Sensible, Grandes Oreilles est un album jeunesse sur l’amitié entre un enfant et sa chienne qui vivent en bord de mer. Rencontre avec l’autrice de BD Julie Delporte à l’occasion de la parution de son livre.
Les dessins crayonnés côtoient des bribes de pensées et des citations manuscrites dans les livres de Julie Delporte. Autrice-illustratrice, elle a fait paraître plusieurs bande-dessinées pour adultes telles que Journal (2014), Moi aussi, je voulais l’emporter (2017), Corps vivante (2023). Elle publie aussi un recueil de poèmes illustré, Décroissance sexuelle (2020), chez L’oie de Cravan. De livres en livres, elle explore les thématiques de la rupture amoureuse, du lesbianisme, de la parentalité, de l’amitié, du traumatisme dans des pages qui s’agencent librement.
En 2013, elle fait paraître son premier album jeunesse, Je suis un raton laveur, aux éditions La courte échelle. Ce printemps, elle est de retour avec Grandes Oreilles aux éditions de la Pastèque. Elle y conte l’histoire d’amitié entre un enfant et sa chienne basset, Léontine.

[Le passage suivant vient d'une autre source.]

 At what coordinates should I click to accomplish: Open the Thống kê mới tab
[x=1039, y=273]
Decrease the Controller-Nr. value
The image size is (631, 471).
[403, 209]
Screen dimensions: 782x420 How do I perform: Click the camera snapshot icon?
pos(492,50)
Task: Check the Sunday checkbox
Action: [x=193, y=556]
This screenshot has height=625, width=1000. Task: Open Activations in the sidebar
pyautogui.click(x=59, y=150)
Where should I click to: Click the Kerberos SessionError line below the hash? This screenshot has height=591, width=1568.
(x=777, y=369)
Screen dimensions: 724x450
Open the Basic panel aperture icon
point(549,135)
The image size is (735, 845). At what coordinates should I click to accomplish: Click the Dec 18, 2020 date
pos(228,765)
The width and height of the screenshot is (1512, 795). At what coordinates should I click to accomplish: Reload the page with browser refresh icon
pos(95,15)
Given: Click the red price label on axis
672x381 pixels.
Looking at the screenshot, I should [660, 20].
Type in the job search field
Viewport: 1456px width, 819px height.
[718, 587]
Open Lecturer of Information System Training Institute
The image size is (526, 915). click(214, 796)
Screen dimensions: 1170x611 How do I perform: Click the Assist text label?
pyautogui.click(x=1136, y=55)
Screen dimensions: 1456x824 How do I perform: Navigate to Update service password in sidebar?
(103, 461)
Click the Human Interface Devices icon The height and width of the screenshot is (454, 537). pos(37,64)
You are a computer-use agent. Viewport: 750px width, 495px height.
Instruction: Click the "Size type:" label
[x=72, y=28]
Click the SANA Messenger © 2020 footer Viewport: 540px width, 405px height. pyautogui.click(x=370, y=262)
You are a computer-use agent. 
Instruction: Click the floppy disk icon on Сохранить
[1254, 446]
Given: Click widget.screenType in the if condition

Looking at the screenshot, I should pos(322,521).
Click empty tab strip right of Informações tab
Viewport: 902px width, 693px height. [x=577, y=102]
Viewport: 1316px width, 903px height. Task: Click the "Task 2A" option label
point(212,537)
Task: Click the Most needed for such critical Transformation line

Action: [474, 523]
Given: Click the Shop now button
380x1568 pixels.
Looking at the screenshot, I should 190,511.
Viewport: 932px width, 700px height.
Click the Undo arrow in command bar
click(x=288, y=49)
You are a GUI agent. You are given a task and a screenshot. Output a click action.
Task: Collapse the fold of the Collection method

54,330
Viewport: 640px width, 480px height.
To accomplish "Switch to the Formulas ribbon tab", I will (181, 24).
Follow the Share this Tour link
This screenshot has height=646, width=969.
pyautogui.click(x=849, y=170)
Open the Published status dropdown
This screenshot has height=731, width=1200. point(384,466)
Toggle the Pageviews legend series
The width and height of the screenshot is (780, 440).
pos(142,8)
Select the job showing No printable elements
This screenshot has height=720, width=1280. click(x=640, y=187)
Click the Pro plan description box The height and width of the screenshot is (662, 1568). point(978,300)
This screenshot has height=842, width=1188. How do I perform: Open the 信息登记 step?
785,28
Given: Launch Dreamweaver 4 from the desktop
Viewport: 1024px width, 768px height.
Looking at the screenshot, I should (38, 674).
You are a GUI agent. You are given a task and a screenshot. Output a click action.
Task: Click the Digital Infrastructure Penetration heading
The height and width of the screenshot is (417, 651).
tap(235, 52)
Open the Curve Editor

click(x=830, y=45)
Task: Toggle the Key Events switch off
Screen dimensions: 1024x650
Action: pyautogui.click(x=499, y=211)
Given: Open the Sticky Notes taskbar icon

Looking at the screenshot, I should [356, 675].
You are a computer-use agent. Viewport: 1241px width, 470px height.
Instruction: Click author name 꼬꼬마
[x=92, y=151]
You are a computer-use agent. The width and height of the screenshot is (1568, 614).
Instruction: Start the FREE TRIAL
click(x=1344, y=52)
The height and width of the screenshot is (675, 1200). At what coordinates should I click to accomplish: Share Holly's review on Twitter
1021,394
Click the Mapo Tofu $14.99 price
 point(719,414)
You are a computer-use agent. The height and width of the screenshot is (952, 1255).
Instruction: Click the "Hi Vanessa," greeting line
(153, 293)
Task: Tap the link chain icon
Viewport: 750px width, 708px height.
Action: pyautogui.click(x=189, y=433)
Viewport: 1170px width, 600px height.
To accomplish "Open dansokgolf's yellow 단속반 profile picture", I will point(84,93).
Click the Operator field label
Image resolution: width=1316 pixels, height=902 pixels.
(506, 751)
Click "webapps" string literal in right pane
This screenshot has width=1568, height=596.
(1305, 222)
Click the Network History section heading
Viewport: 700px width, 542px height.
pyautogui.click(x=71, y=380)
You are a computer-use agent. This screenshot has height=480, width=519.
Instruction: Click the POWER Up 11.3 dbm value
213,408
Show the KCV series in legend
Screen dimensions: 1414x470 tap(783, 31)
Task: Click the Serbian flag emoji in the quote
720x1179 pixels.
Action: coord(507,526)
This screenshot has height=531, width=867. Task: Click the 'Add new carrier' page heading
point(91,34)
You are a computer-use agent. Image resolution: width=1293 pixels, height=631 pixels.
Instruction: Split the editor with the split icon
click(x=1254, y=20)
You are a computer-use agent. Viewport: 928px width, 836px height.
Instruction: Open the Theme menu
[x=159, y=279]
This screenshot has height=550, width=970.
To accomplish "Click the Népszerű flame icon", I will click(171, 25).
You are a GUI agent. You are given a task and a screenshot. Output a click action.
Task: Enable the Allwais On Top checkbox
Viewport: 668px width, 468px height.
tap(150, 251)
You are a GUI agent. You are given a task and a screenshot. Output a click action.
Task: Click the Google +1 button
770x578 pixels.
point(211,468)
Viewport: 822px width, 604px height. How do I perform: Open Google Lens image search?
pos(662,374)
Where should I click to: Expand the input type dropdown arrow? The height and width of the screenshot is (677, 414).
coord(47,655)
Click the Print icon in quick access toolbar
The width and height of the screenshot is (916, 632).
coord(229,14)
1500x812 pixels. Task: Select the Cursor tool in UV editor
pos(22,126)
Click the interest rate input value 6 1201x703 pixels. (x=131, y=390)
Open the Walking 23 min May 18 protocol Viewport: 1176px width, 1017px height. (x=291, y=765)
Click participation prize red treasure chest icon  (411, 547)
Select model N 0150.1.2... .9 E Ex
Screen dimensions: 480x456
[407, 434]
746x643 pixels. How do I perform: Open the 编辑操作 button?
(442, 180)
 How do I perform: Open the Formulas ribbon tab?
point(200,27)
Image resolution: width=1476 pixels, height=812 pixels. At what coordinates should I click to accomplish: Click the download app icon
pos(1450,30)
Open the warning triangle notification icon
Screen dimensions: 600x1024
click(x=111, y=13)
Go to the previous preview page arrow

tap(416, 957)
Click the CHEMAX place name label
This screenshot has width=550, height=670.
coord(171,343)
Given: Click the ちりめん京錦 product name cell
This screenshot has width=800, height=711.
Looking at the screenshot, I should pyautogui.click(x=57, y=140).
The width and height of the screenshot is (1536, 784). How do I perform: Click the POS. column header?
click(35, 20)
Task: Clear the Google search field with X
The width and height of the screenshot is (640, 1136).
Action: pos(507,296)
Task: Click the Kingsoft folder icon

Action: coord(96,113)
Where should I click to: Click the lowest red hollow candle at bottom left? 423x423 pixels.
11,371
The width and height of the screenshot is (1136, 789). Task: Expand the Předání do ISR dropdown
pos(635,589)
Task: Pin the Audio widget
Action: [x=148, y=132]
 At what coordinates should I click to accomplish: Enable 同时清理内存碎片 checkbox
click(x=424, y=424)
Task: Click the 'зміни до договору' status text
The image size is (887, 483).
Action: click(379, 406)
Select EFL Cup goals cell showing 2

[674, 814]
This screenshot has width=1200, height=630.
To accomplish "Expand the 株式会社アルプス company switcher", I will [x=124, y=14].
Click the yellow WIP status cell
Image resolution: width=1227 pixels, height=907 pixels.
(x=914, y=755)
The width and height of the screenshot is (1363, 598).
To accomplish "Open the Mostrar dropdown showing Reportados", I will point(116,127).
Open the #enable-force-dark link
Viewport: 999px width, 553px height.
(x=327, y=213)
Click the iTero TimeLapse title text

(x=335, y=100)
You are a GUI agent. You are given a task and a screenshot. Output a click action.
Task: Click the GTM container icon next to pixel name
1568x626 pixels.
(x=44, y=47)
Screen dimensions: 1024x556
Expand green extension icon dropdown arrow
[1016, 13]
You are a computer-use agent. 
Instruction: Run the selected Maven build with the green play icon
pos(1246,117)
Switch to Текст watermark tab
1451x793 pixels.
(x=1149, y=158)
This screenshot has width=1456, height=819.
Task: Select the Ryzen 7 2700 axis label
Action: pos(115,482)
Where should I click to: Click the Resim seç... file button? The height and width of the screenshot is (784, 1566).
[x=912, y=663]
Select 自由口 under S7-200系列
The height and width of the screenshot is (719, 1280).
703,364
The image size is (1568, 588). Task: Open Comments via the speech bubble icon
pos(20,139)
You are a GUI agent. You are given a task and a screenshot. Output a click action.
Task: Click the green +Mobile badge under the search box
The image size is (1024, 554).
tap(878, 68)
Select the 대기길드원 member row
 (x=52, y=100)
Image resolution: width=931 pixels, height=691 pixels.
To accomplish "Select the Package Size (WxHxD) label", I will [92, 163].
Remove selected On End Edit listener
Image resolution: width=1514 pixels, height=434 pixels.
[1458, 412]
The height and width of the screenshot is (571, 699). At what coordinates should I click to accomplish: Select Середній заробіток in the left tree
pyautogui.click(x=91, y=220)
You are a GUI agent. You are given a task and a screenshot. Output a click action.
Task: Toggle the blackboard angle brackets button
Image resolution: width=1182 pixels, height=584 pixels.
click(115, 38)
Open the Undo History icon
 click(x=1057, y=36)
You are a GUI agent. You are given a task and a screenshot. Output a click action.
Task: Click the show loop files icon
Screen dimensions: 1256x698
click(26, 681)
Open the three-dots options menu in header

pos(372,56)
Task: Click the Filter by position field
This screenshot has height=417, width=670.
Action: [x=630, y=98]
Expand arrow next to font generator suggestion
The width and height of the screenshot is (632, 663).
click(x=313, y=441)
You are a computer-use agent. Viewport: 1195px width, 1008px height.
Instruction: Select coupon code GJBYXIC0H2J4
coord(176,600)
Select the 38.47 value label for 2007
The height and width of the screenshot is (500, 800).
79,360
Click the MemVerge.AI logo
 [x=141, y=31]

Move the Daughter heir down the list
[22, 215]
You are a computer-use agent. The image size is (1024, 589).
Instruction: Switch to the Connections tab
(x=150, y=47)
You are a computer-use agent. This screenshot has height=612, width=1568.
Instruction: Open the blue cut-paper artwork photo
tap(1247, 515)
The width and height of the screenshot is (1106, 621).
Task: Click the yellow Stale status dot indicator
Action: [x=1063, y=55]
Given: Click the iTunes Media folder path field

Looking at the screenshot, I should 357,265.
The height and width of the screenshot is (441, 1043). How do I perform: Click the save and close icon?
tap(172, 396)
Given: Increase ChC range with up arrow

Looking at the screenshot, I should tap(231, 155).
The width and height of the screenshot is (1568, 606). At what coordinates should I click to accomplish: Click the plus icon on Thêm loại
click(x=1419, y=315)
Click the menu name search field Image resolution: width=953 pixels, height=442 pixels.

Sam vit sur l’île Verte avec ses deux mamans et nourrit ce lien tendre avec cet être canin. Dès qu’ils ne sont pas ensemble, ils ont froid.

Si tu étais un être de fiction, lequel serais-tu ?
Je pense que je serais Snufkin dans Les Moomins (ndlr : inventés par Tove Jansson). C’est un personnage qui a un chapeau vert, une espèce d’aventurier-campeur un peu non-binaire. J’ai toujours cru que c’était un garçon mais récemment plein de gens m’ont dit qu’ils voyaient le personnage comme une fille. Je l’aime beaucoup mais je ne sais pas si je serais complètement lui car il est très libre.
Quels livres ont marqué ton enfance ?
Malheureusement c’était Tintin, je dis malheureusement car quand on le relit aujourd’hui il est colonial voire raciste et misogyne. Il y a très peu de femmes mis à part la Castafiore qui n’est pas une très belle représentation de la femme. Mais, j’étais fan des Tintin, je les lisais en boucle, je connaissais les insultes du capitaine Haddock. Cela fait peut-être partie de ma construction d’identité problématique du genre. J’aimais beaucoup Milou. Boule et Bill me plaisait aussi beaucoup, l’histoire de ce cocker. J’étais déjà fan des chiens. Ma vie consiste souvent à revenir à des choses de l’enfance.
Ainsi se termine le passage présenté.